Lacking definitive standards, the Musculoskeletal Infection Society (MSIS) created a definition for the diagnosis of periprosthetic joint infection (PJI), which was subsequently modified during the International Consensus meeting on PJI in 2013 [4]. The diagnostic criteria are based on both clinical and laboratory findings, and are considered more helpful than any single test might be in terms of reaching the diagnosis of PJI. However, the diagnostic picture may be confounded in cases when patients are on antibiotic therapy, which previous research has shown to be a risk factor for culture-negative PJI [3]. The recommendations by the American Academy of Orthopaedic Surgeons (AAOS) in their clinical practice guidelines discourage the use of antimicrobial treatments in patients with suspected PJI until after aspiration samples for intraoperative cultures are obtained. The AAOS also recommends withholding antibiotics for at least 2 weeks before intraarticular sample collection for culture if antibiotics have already been given [2]. However, in spite of these guidelines, some patients present for evaluation of suspected PJI having already been exposed to antibiotics. Unfortunately, we have no data to guide our interpretation of laboratory parameters such as serologic results and synovial fluid analysis in patients who had antibiotics prior to completion of a thorough workup for PJI.

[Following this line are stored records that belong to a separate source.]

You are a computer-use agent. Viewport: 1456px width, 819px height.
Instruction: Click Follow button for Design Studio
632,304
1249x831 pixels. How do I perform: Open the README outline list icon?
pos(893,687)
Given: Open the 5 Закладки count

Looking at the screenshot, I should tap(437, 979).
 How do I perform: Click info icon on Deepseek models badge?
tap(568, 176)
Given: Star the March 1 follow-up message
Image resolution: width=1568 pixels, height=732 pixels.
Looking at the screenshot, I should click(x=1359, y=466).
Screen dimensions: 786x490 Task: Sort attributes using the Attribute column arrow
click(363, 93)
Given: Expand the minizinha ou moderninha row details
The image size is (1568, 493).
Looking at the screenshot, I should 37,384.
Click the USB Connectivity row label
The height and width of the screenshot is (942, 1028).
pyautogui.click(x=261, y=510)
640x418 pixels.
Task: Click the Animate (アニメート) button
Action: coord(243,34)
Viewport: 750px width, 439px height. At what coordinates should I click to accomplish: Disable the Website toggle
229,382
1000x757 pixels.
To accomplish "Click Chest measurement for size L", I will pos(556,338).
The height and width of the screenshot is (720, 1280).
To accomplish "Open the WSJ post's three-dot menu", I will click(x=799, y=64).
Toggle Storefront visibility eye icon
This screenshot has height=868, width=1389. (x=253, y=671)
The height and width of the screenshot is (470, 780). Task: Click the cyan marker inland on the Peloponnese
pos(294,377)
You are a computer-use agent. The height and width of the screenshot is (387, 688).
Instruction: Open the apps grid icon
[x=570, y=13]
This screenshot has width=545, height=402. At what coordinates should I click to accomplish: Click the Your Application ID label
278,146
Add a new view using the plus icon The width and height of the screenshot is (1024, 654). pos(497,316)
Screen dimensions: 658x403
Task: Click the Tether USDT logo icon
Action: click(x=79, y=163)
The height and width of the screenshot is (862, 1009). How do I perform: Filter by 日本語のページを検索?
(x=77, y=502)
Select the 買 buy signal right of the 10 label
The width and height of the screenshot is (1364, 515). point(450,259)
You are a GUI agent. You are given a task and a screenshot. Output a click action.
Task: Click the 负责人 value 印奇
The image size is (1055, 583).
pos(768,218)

In the current study, Shahi and colleagues retrospectively evaluated the prospectively maintained PJI databases of three institutions and identified patients with late PJI (as per MSIS criteria) after TKA during a 12-year period. A total of 161 patients out of 1100 infected patients fit their criteria with 53 patients (33%) having received antibiotics before aspiration. The median erythrocyte sedimentation rate, C-reactive protein, synovial white blood cell count, and synovial polymorphonuclear neutrophil percentage were lower in patients who received antibiotics compared with those who did not. When using the MSIS-determined PJI thresholds for the diagnostic markers (erythrocyte sedimentation rate, C-reactive protein, synovial polymorphonuclear neutrophil percentage), a larger percentage of the values were below the threshold in patients receiving antibiotics. There was no difference in rates of false-negatives in synovial white blood cell count for patients with and without antibiotics but higher rates of culture negative infection in patients with preaspiration antibiotic administration.

Where Do We Need To Go?

The current study is the first to investigate the relationship between antibiotic use and the most-common laboratory parameters used for PJI diagnosis. Though this study establishes association and not causation between therapeutic use of antibiotics and lower likelihood of diagnosing PJI, it sends a strong message to the medical community to abstain from administration of therapeutic antibiotics to patients with suspected PJI before obtaining samples. The study is limited by its retrospective nature, which likely resulted in some variability in data collection as well as some selection bias. Enrolled patients were already diagnosed with PJI, therefore the true-rate of false-negatives may be even higher as patients who received antibiotics but did not meet enough criteria may have been overlooked. Due to incomplete data capture, the study authors could not report on variables such as the type and virulence of microorganisms, duration of infection, and reasons for administration of antibiotics, its route, and dosage. All of these factors might have influenced the outcome of the study. Shahi et al. included patients who received antibiotics within 2 weeks prior to joint aspiration. But certain antibiotics, such as quinolones, which have longer half-lives, can potentially influence these parameters and such cases could have been missed.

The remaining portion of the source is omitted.